- _What the task requires_
Please keep pictures out of the copy, and print exactly the lines from the one containing "Open Tulane's Early Decision round dropdown" through the end of the records.

- _Data_
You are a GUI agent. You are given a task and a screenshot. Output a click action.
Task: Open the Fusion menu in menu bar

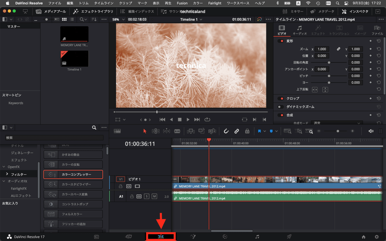point(182,3)
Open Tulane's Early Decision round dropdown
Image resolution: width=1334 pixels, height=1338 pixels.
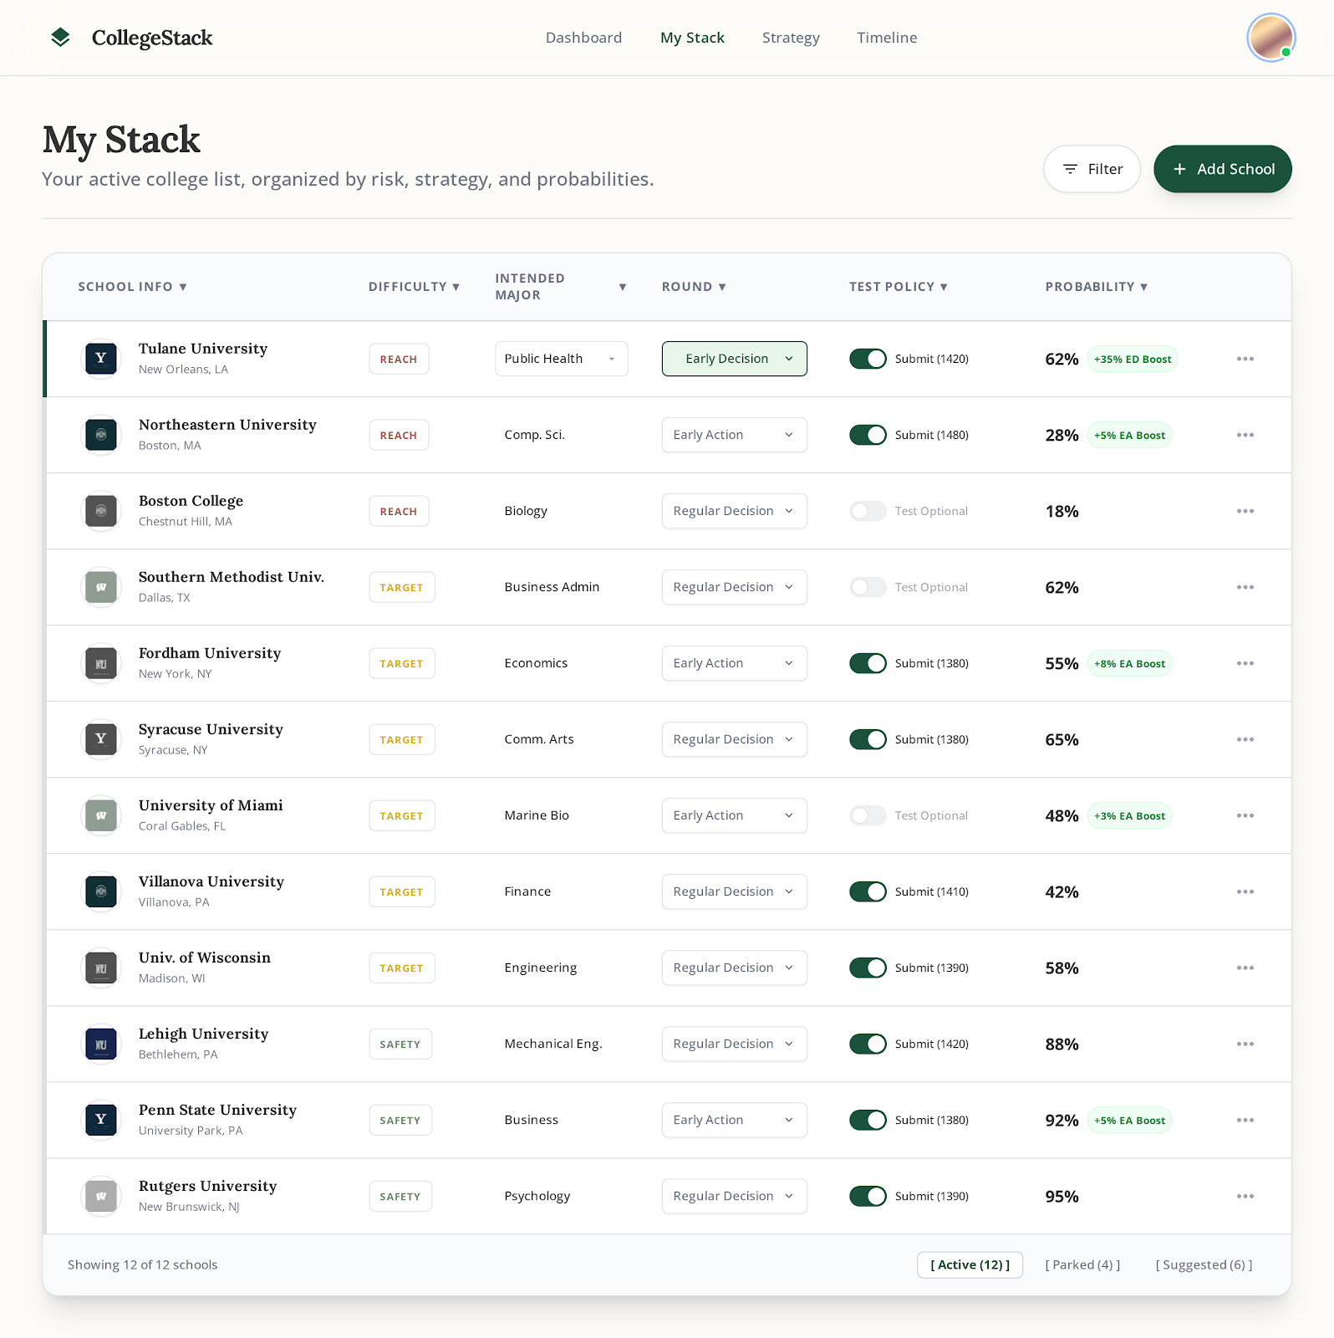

- _Result of the exercise_
Open Tulane's Early Decision round dropdown
Image resolution: width=1334 pixels, height=1338 pixels.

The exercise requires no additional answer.